Lejos de amilanarse, con ese tesón y esa perseverancia que tienen los grandes, lo de Castejón le espoleo aún más y poco a poco fue convenciendo a sus padres de que quería ser torero y que no había forma de convencerle de lo contrario, corría el año 1936. Ese año comenzó a nacer para las plazas el mejor torero navarro. Torero que, haciéndome eco del libro Julián e Isidro Marín que publicó Luis María Marín Royo y del que he tomado bastante documentación, toreó la friolera de 161 novilladas, (106 sin picar y 55 con picadores). Todos los críticos coinciden en que su toreo era valiente, sin artificios, tenía grandes recursos, dominio absoluto de la técnica taurina y de que era un formidable lidiador y gran estoqueador. “Solía comenzar sus faenas con ambas rodillas en tierra y las terminaba con una gran estocada”, dice alguno de ellos. En una crónica de La Vanguardia, se decía “si Julián echase un poco de teatro a su arte, delante de él no habría nadie pero es navarro puro y en aquella tierra hermosa se desconoce la ficción”.

Pero además era un torero innovador y en su época de novillero, en concreto en el año 1942, toreando en Valencia, inventó un pase inédito hasta entonces que un crítico taurino de esa ciudad bautizo como Marinera.

la alternativa

Durante sus años de novillero Julián cosechó éxitos sonados y todo presagiaba que sería un torero de postín, una vez doctorado, pero el año de la alternativa de Julián no comenzó bien.

En marzo toreó en Valencia sin demasiado éxito y en abril lo hizo en Madrid. En la capital, al parecer, la faena a su segundo toro prometía ser grande y de repercusión en su carrera profesional según los críticos, pero una gran cornada le arrebató ese triunfo. Aparte de los graves daños en el muslo, la cornada le privó de la gloria y lo tuvo apartado del toro unas semanas perdiendo muchas novilladas apalabradas. En mayo de ese año 1942, sin reponerse aún de la cogida madrileña, toreó en Málaga pero al no estar en plenas facultades nuevamente fue empitonado y se le escapó el triunfo. Luego torearía con mejor suerte en Talavera de la Reina, Bilbao y Valencia aunque sin conseguir cortar ninguna oreja.

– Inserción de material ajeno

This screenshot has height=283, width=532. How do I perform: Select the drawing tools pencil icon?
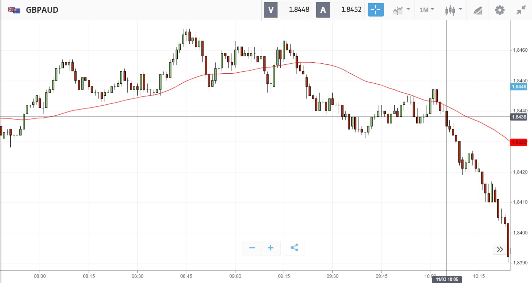478,10
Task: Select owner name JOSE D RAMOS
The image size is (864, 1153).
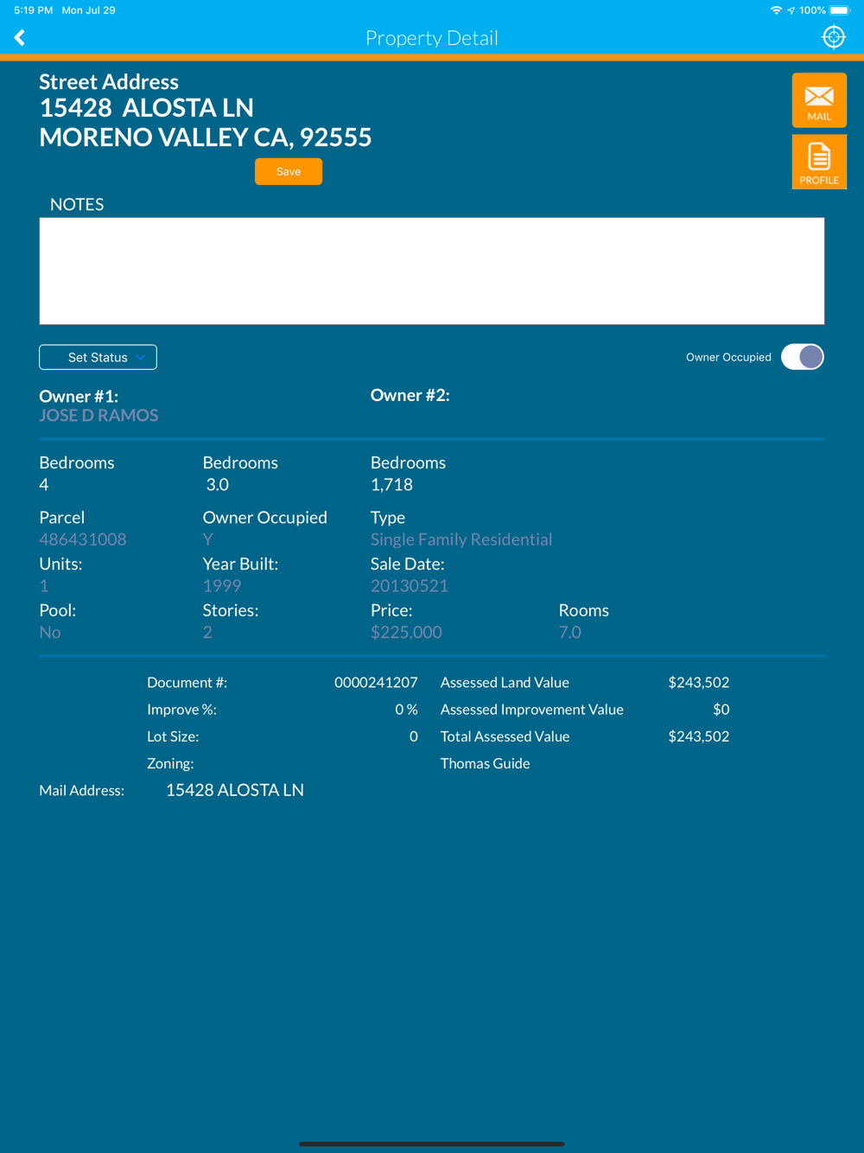Action: (98, 416)
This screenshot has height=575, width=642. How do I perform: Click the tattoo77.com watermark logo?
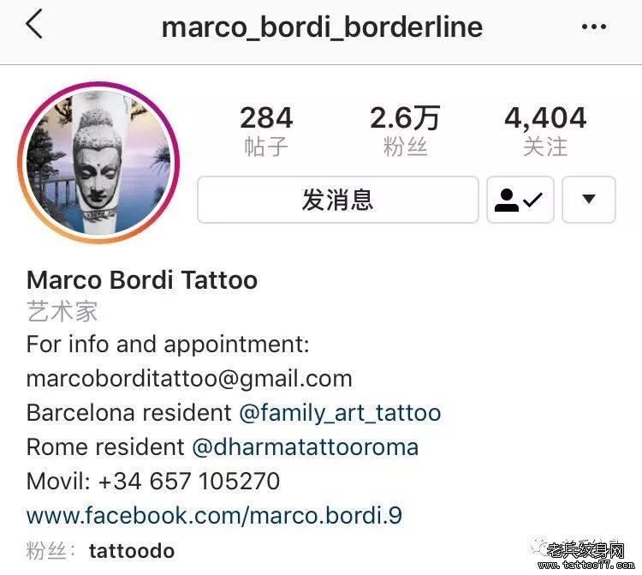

Y de esta forma llegó la alternativa el 7 de julio de 1943, la ciudad elegida, como no, Pamplona. Julián, que por culpa de la cogida de Madrid apenas había toreado, alternaba con Pepe Bienvenida del que recibió los trastos y con Manuel Rodríguez Manoletetestigo del evento. No podía haber mejor cartel para la alternativa del que se ha considerado “mejor torero navarro”.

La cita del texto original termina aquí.